Private investors risk losing more than $4 trillion in assets due to the devastating effects of climate change. Rising sea levels, intense flooding and more severe storms threaten to wipe out or diminish portfolios due to property damage, weaker growth and lower asset returns, the Economist Intelligence Unit said in a report Friday.
Assets at stake amount to roughly one-fourth of U.S. gross domestic product. The number could swell to nearly $14 trillion if the Earth’s temperatures warm by a staggering 6 degrees Celsius (10.8 degrees Fahrenheit) compared to the pre-industrial era. From the public-sector perspective, extreme warming represents value losses of $43 trillion, or 30 percent of the entire stock of the world’s manageable assets, the report said.
“Institutional investors need to assess their climate-related risks and take steps to mitigate them; very few have begun to do this,” the report said.
Climate scientists say the world is on track to warm by at least 2 degrees Celsius (3.2 degrees Fahrenheit) by 2050 if countries don’t take dramatic steps to reduce greenhouse gas emissions from power plants, tailpipes and buildings. Even lesser degrees of warming will have dire consequences for the world’s food supplies, coastal communities and human health.
The report arrives as leaders from nearly 200 nations are preparing for high-stakes climate change talks in Paris this December. Governments have agreed to forge a pact to slash their greenhouse gas emissions and help poorer nations adapt to climate impacts. But the emissions targets announced by countries so far suggest the treaty won’t be strong enough to make a meaningful dent in climate emissions.

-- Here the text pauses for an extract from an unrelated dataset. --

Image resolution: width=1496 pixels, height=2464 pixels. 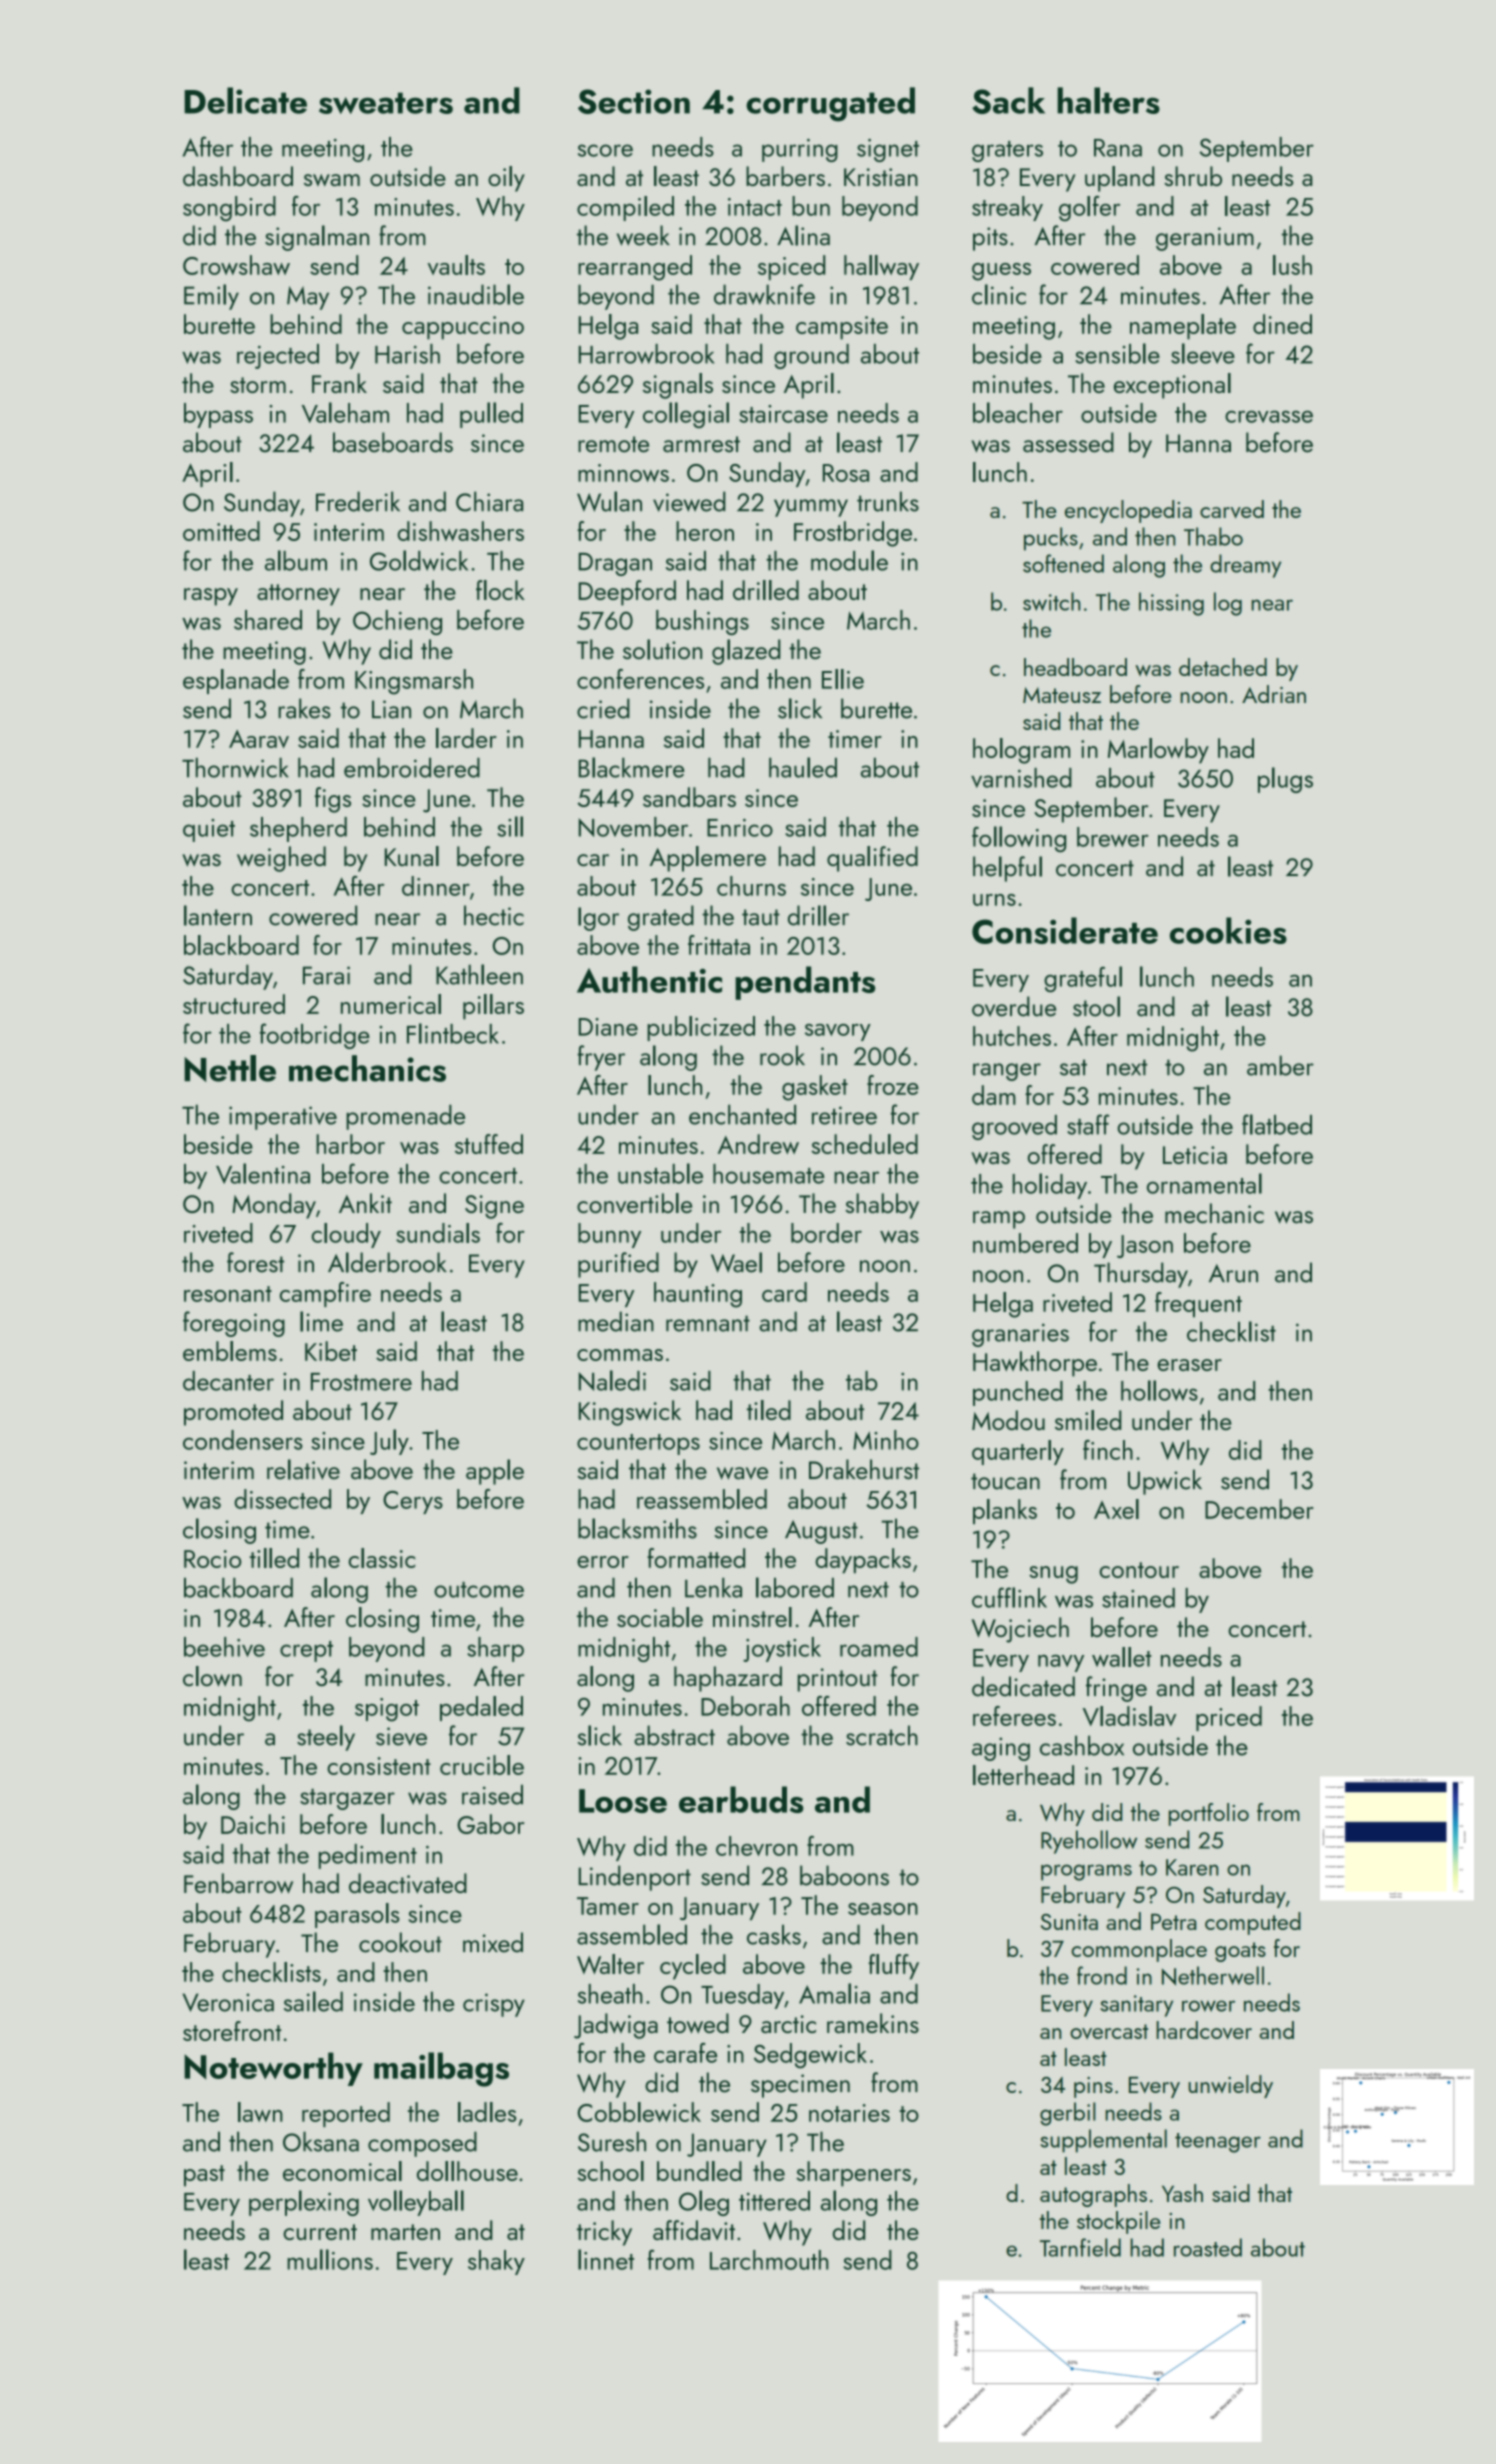 What do you see at coordinates (843, 679) in the screenshot?
I see `Ellie` at bounding box center [843, 679].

“Investors currently face a stark choice,” said the report's editor, Brian Gardner, said in a statement.
Investors in fossil-fuel companies may see the value of their holdings decline if governments adopt strict limits on carbon dioxide emissions. But absent such regulations, investors could face “substantial losses across the entire portfolio of manageable assets” if little is done to limit global warming, Gardner said.
“Charting a path away from these two options should be a strong motivation for long-term investors to engage with companies in their portfolios and to shift investments towards a profitable, low-carbon future,” he said.